Curated Selection: Ritual Objects

Inspired by our upcoming talk with Hanna Tuulikki, this week's Curated Selection focusses on artists who have explored ritual objects as part of their practice. Featuring: Helen Snell, Alexis Rago, Brighid Black, Tony Humbleyard and Holly Slingsby

Stigmata Forks, Stoke Sub Hamdon Priory, 2015

Helen Snell

Stigmata Forks, Stoke Sub Hamdon Priory, 2015 by Helen Snell


The large tithe barn within The Priory complex, a rare and unique group of medieval domestic and agricultural buildings, was the focus of this contemporary craft project. The title ‘Gather-ing’ references the function of a barn as a space to collect/bring/gather people, animals and crops, as well as a symbolic meeting place to gather for ritual celebration. Curated by Craftspace, artists Stewart Easton , Jacky Oliver, Helen Snell and Gillian Widden were commissioned to make new work made in response to the site. Part of Somerset Art Works’ creative programme Momentum, funded by Arts Council England Lottery Funding. I wanted to explore the underlying tensions and contradictions between pagan and Christian rituals surrounding fertility, sex, birth and harvest. The relationship between the ten forks is inspired by notions of social and moral hierarchies, each farm giving a tenth of their produce to the Church in a material and spiritual exchange.


Ritual Vessel, 2017

Alexis Rago

Ritual Vessel, 2017 by Alexis Rago


Terracotta. Ht 34cm. 2016/17 work in progress. Hand built form, one of a series of works exploring the vessel as a signifier.


Singing Over the Bones, 2020

Brighid Black

Singing Over the Bones, 2020 by Brighid Black


Performance at Baltic 39 Experimental Studio in March 2020, involving stones, sound-producing found objects, the human voice and image projection.

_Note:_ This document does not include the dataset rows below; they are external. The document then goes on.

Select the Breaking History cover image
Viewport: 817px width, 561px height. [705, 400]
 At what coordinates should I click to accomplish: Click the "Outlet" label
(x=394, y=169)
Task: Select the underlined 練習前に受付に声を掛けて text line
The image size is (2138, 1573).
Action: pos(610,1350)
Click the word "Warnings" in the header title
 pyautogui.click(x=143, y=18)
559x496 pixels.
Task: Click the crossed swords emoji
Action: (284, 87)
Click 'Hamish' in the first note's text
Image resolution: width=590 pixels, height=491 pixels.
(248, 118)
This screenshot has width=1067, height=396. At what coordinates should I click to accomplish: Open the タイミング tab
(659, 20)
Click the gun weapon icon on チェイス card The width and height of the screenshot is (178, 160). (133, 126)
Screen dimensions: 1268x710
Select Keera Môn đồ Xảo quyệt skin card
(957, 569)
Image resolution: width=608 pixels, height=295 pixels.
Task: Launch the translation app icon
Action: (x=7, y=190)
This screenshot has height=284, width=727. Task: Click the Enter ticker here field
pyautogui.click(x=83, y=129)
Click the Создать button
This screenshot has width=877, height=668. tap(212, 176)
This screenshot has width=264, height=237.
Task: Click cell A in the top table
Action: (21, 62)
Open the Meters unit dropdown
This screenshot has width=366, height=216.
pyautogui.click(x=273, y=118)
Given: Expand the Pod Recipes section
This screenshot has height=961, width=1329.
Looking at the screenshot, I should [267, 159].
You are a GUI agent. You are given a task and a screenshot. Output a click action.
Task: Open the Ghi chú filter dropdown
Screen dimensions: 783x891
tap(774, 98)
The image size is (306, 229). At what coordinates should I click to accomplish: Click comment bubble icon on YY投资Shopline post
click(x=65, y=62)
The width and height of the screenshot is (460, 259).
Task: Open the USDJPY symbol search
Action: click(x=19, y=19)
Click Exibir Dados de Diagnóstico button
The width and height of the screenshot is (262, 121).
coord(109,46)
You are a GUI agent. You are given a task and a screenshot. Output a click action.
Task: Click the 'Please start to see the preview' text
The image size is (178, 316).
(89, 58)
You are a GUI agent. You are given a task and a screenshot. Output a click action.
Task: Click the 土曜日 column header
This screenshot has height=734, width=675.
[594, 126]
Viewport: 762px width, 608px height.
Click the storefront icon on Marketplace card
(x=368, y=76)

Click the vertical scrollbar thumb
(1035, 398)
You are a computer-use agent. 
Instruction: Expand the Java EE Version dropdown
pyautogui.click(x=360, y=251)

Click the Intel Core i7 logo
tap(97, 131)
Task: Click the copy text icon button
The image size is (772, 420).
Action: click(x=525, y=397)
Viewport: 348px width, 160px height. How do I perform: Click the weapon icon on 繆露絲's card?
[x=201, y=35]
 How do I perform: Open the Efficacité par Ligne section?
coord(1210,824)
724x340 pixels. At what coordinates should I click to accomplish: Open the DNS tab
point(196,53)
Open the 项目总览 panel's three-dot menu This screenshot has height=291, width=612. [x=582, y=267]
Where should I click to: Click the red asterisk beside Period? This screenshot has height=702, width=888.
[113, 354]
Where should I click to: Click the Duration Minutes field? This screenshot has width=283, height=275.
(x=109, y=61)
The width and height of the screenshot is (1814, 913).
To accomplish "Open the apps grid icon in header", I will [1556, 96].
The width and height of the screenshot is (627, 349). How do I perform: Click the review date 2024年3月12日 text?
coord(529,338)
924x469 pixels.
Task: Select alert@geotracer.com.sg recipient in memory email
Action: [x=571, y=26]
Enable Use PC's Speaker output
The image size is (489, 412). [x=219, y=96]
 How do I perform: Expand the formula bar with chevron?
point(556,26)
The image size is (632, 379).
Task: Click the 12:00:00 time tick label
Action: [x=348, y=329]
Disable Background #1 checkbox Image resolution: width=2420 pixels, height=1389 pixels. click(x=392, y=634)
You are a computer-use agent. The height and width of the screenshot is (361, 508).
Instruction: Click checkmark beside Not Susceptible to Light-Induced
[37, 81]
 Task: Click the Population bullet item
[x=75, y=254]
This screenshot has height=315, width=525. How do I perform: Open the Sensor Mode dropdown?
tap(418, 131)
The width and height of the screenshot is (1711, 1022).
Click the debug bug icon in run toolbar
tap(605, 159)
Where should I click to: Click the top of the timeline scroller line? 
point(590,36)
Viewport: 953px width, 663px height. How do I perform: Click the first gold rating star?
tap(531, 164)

This performance was an experiment in placing objects (stones), from a particular rural environment, in an urban artspace, and by doing so, extending the relational field in which they operate. The ritual of placing the stones, speaking and singing the names of flora and fauna of the area, and appealing to a guardian spirit of place from local folklore, was completed by those taking part banging and rattling noise-producing objects; tin cans, shells and a plastic bucket. It was important for everyone there to handle one of the stones, making a physical connection with the stream and wider environment where they were found. The weaving together of the human voice with the sounds and tactility of objects, formed a multisensory, incantatory spiral of appearances, manifesting visually through the stones on the floor. A still image of the sky from the entrance to the cave where the spirit (Hobthrush) is said to dwell, was projected in the recess behind parted blackout curtains, forming another connection with the actual site. The stones were subsequently returned to the stream, connecting the performance back to the running water and wider landscape of their origin. The Experimental Studio provided the space and technical support to enable this exploratory performance that developed as part of a series of works made at archaeological sites, on Orkney and in Teesdale in the North Pennines. The performance Singing Over the Bones was part of the practice-based research element of my Master of Research project undertaken at Northumbria University.


Augury, 2011

Tony Humbleyard

Augury, 2011 by Tony Humbleyard


Reclaimed lead casting of found machinery and lambs vertebra. our ability to understand the continuities and patterns of the past shape our ability to adapt to the present. This process of adaption will define the anthropocene age. humans have always attempted to divine the future , casting animal bones, observing the flight of birds, making economic forecasts, unearthing artifacts.


Holding Shards, 2024

Holly Slingsby

Holding Shards, 2024 by Holly Slingsby


Holding Shards is a performance-to-camera video work exploring iconoclasm, loss, and the hope of transformation. The protagonist is a smashed stained-glass saint, who performs gestures of tenderness, lament and wonder. Filmed on location primarily in Wales, the work takes the viewer into places of ritual and regrowth.